A) Time-lapse TIRFM was performed on EYFP-Stim1 overexpressing HEK293 cells treated with 100 μM ML-9 or left untreated (control). The left panel shows TIRFM fluorescence intensity profiles for two control (black traces) and two ML-9-treated cells (red traces). Thapsigargin (Tg; 2 μM) was added in nominally Ca²⁺-free extracellular solution at the time indicated to deplete Ca²⁺ stores, and ML-9 was removed at the end of the experiment to demonstrate reversal of the ML-9 inhibition. The right panel shows representative TIRFM images taken at the times indicated (i-iii) in the intensity profile. B) TIRFM imaging was performed on three cells as described in (A), but ML-9 (100 μM) was added after store depletion with thapsigargin.
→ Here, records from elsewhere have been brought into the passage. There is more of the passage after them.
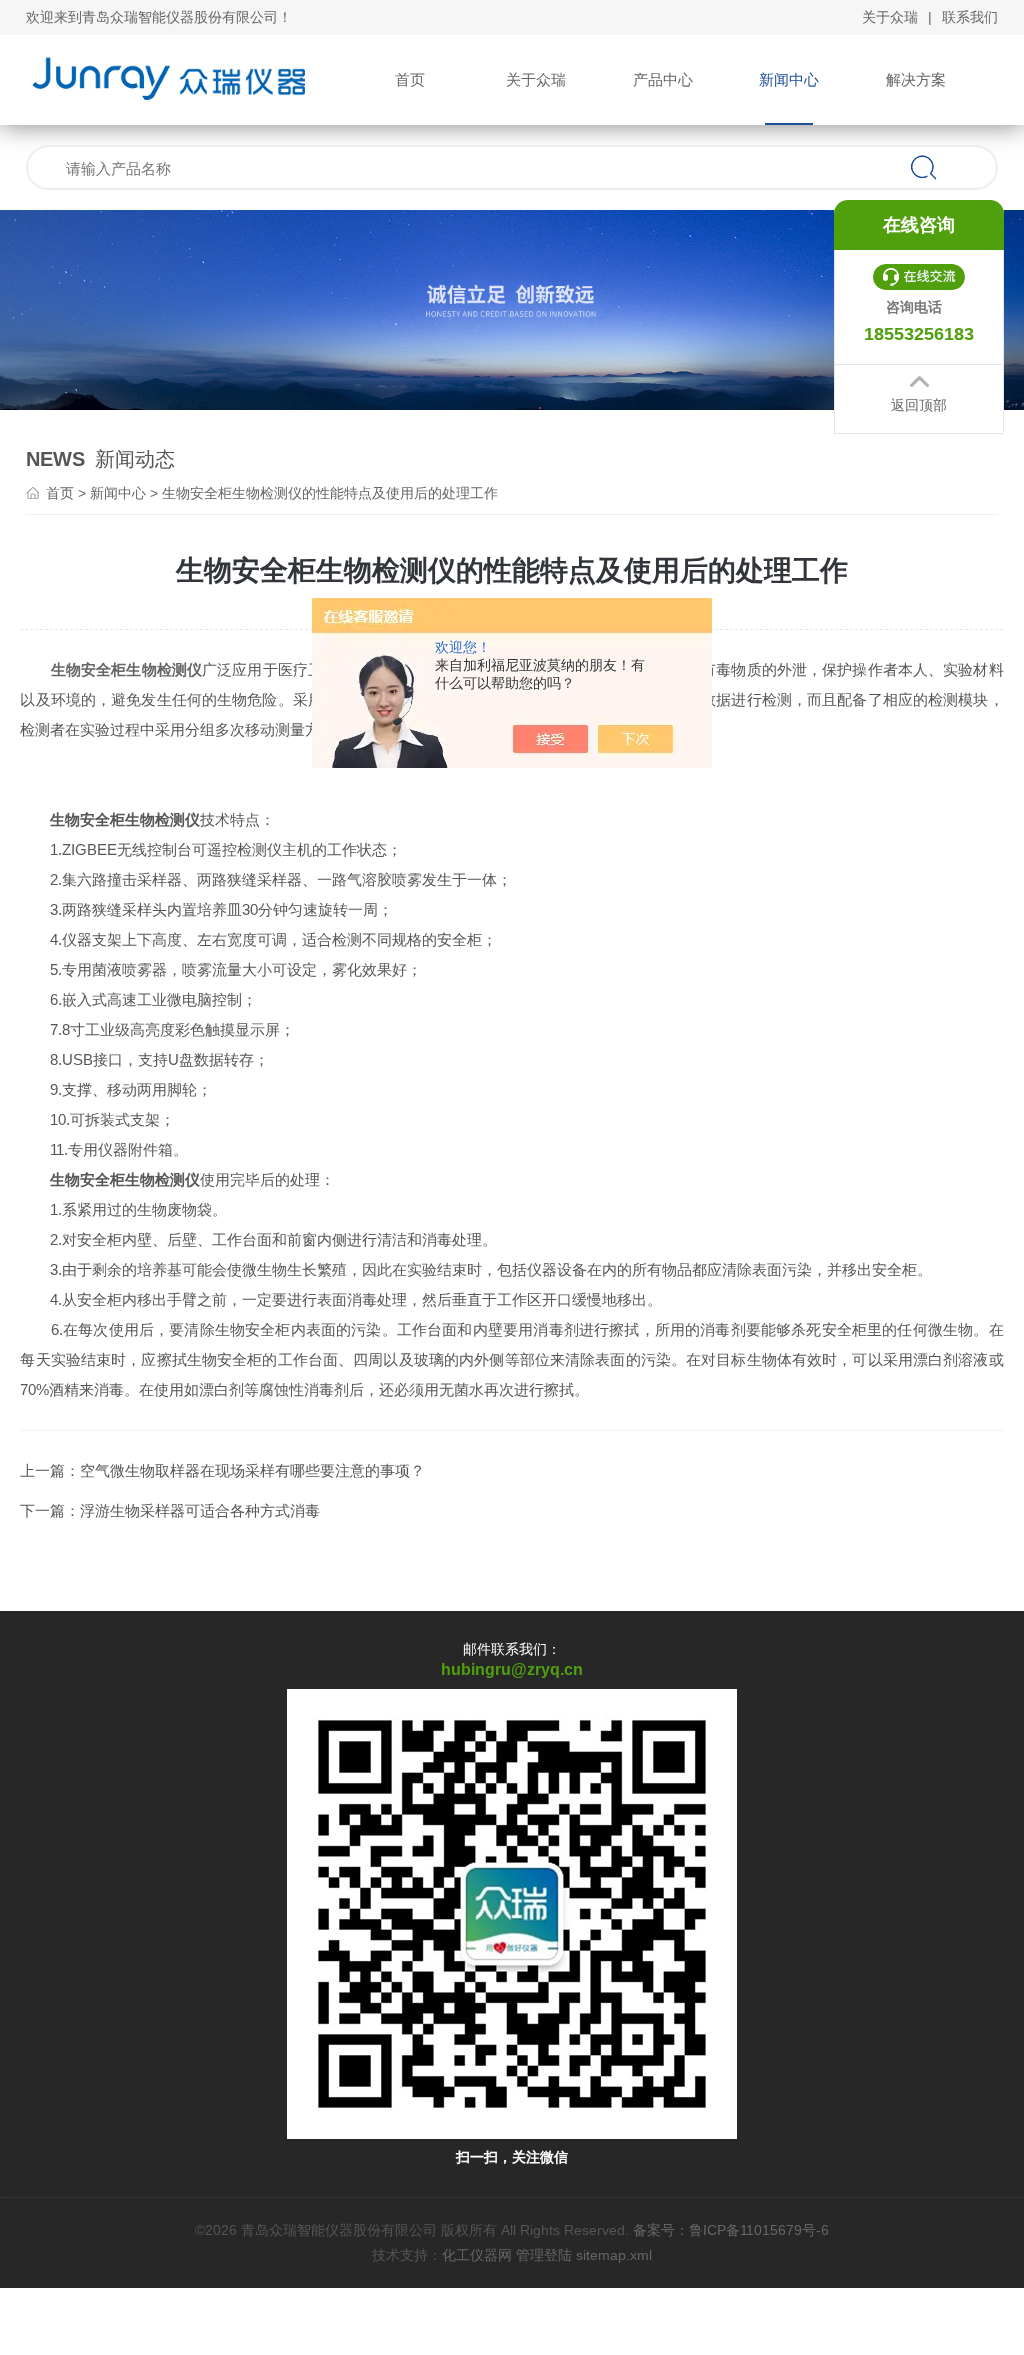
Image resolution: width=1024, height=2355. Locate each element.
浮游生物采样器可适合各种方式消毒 (200, 1510)
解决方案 (916, 79)
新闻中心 (789, 79)
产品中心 (663, 79)
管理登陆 (544, 2255)
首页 (410, 79)
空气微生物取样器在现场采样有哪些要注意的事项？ (252, 1470)
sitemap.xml (614, 2255)
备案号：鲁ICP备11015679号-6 (731, 2230)
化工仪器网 (477, 2255)
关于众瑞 (890, 17)
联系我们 (970, 17)
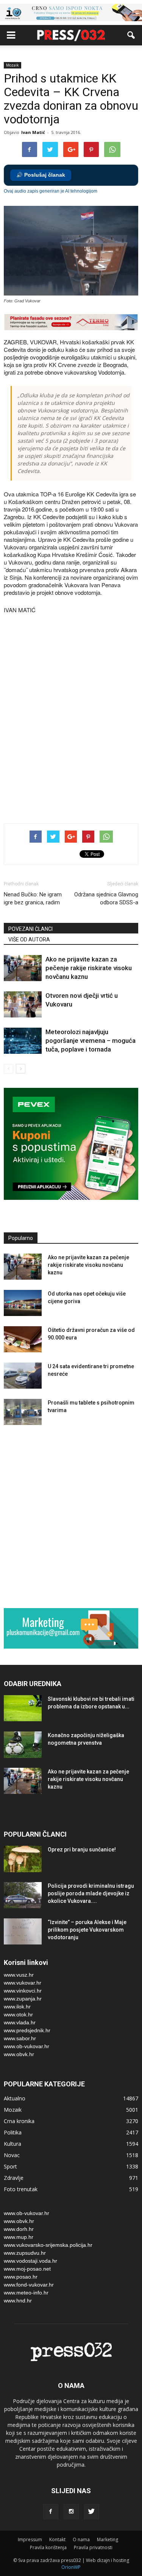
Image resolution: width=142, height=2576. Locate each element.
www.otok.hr (18, 2014)
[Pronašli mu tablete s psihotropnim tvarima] (23, 1412)
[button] (131, 35)
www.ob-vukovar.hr (26, 2046)
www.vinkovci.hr (23, 1991)
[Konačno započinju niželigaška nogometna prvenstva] (23, 1744)
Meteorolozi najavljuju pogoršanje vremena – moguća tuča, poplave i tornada (90, 1040)
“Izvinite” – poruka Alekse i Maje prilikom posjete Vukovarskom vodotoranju (87, 1929)
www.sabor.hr (20, 2038)
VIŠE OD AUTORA (29, 939)
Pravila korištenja (48, 2547)
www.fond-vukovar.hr (29, 2285)
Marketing (107, 2539)
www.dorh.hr (19, 2229)
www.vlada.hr (20, 2022)
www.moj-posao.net (27, 2269)
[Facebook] (50, 2511)
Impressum (30, 2539)
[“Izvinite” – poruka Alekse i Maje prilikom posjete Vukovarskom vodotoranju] (23, 1931)
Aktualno (14, 2098)
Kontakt (57, 2539)
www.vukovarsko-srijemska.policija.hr (48, 2245)
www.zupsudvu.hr (25, 2253)
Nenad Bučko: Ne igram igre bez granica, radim (33, 898)
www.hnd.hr (18, 2301)
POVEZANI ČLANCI (30, 929)
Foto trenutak (20, 2189)
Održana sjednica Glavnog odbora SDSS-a (106, 898)
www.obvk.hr (19, 2054)
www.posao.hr (20, 2277)
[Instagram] (71, 2511)
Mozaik (12, 65)
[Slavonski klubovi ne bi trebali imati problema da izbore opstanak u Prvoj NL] (23, 1708)
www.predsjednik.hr (27, 2030)
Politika (13, 2132)
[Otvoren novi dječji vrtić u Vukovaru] (23, 1004)
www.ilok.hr (17, 2007)
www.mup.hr (18, 2237)
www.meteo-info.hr (26, 2293)
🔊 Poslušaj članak (40, 175)
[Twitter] (91, 2511)
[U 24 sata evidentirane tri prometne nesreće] (23, 1376)
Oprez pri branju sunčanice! (82, 1849)
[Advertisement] (71, 737)
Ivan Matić (33, 132)
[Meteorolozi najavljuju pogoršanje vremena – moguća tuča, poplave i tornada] (23, 1041)
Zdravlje (13, 2177)
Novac (12, 2155)
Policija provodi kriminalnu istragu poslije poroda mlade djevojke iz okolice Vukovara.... (91, 1893)
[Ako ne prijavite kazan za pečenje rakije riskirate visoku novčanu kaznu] (23, 968)
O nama (81, 2539)
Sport (10, 2166)
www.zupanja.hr (23, 1999)
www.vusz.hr (19, 1975)
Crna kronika (19, 2121)
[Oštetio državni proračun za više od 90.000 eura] (23, 1339)
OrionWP (71, 2567)
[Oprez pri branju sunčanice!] (23, 1859)
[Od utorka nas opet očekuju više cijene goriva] (23, 1303)
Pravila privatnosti (93, 2547)
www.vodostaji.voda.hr (30, 2261)
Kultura (12, 2143)
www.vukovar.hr (22, 1983)
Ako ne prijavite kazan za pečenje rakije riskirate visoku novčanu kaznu (88, 967)
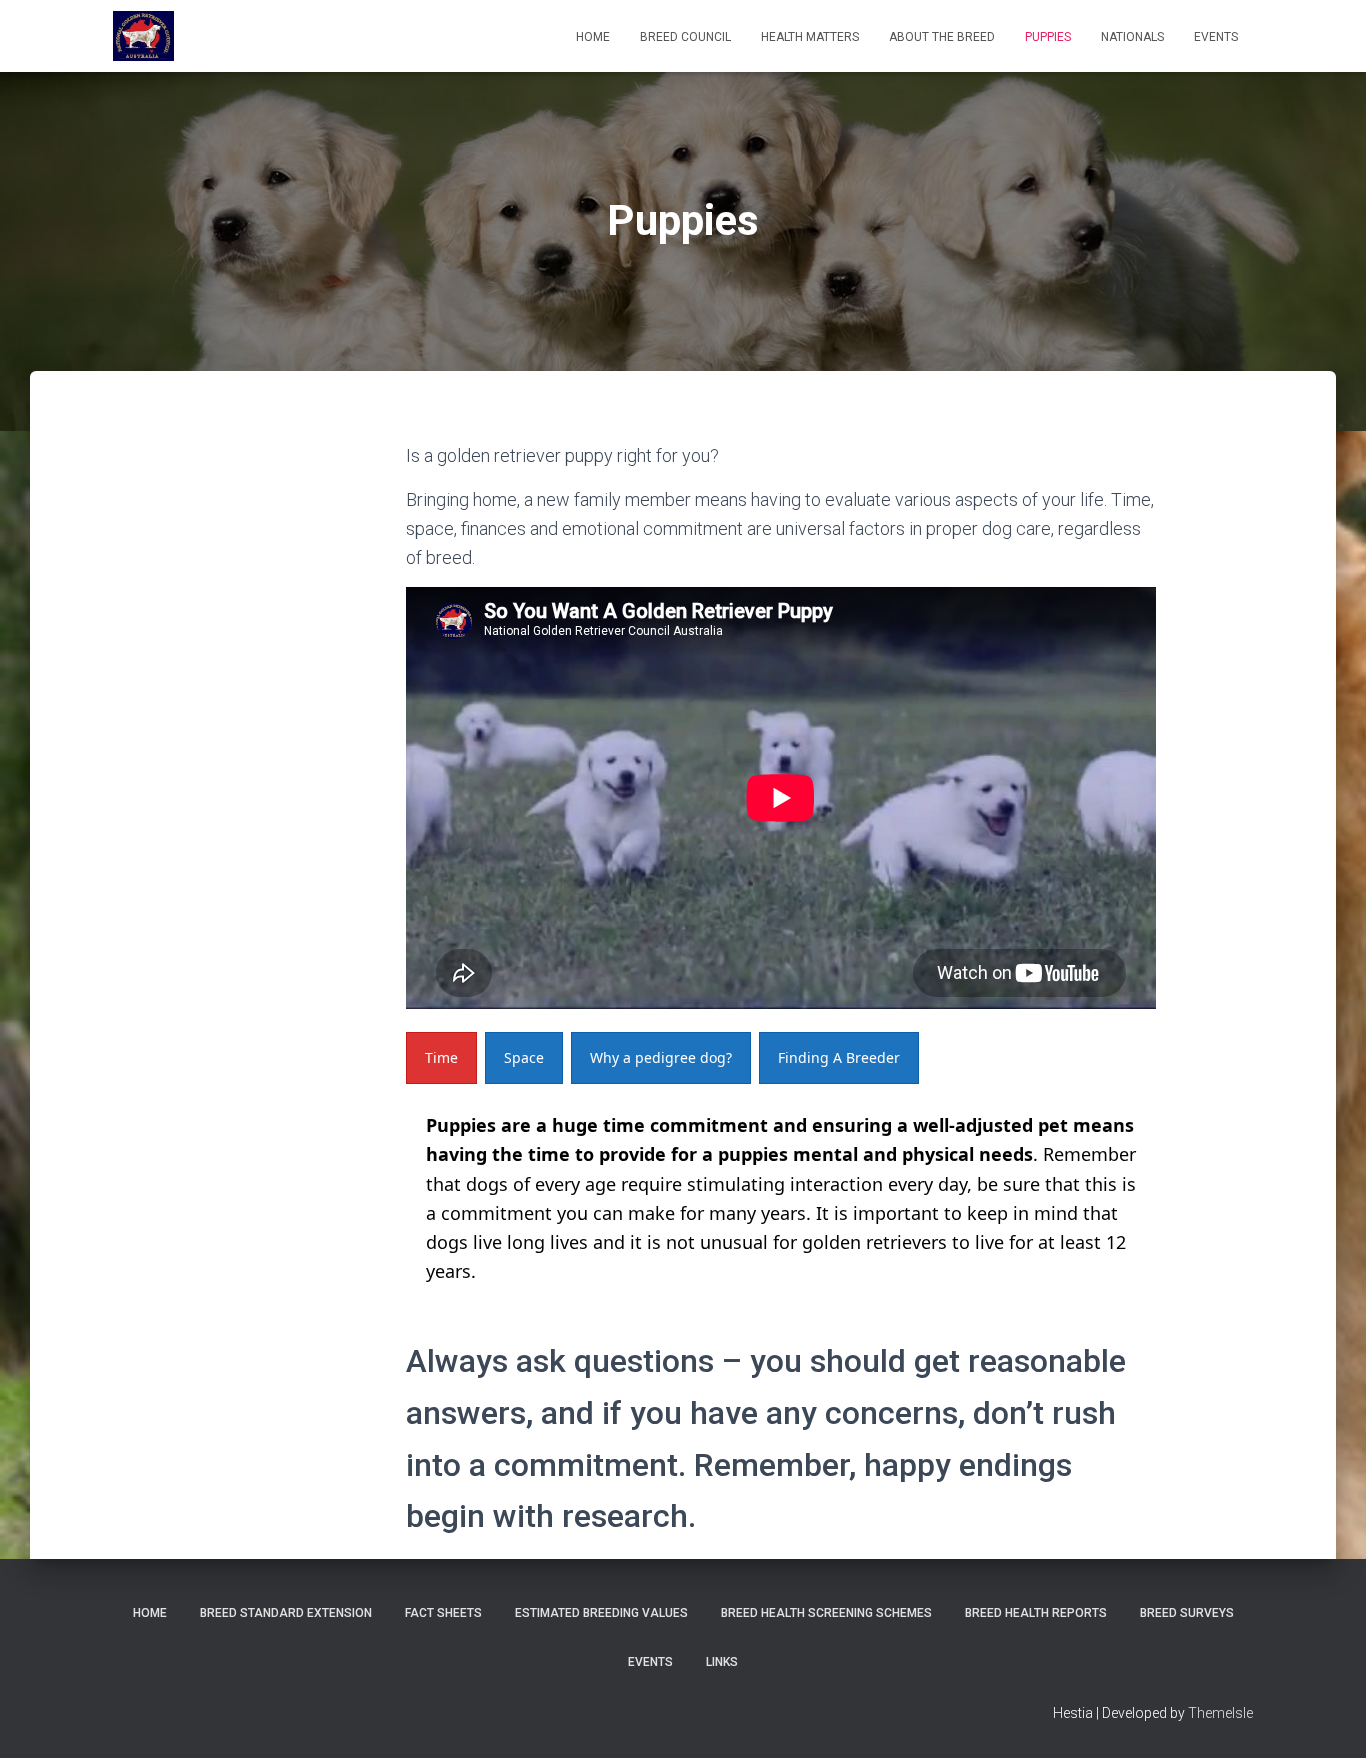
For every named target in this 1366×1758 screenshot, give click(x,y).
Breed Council (685, 37)
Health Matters (810, 37)
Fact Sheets (443, 1613)
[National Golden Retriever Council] (143, 36)
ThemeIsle (1220, 1713)
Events (650, 1662)
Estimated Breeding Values (601, 1613)
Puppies (1048, 37)
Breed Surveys (1187, 1613)
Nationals (1132, 37)
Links (722, 1662)
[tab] (441, 1058)
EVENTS (1216, 37)
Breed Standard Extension (286, 1613)
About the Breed (942, 37)
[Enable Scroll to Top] (1326, 1718)
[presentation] (441, 1058)
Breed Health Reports (1036, 1613)
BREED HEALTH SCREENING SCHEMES (826, 1613)
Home (593, 37)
C) The average baseline subtracted TIRFM fluorescence intensity 5 minutes following ML-9 addition was divided by that just prior to addition for experiments performed as described in (B) for untreated controls (n = 6; 2 coverslips), or cells treated with 1 μM (n = 11; 3 coverslips), 10 μM (n = 11, 3 coverslips), 50 μM (n = 14, 3 coverslips) and 100 μM (n = 10, 3 coverslips) ML-9. Data are expressed as percent of untreated control ± SEM; * indicates significant difference compared to control (p < 0.001) based on one-way ANOVA. Scalebars = 10 μm.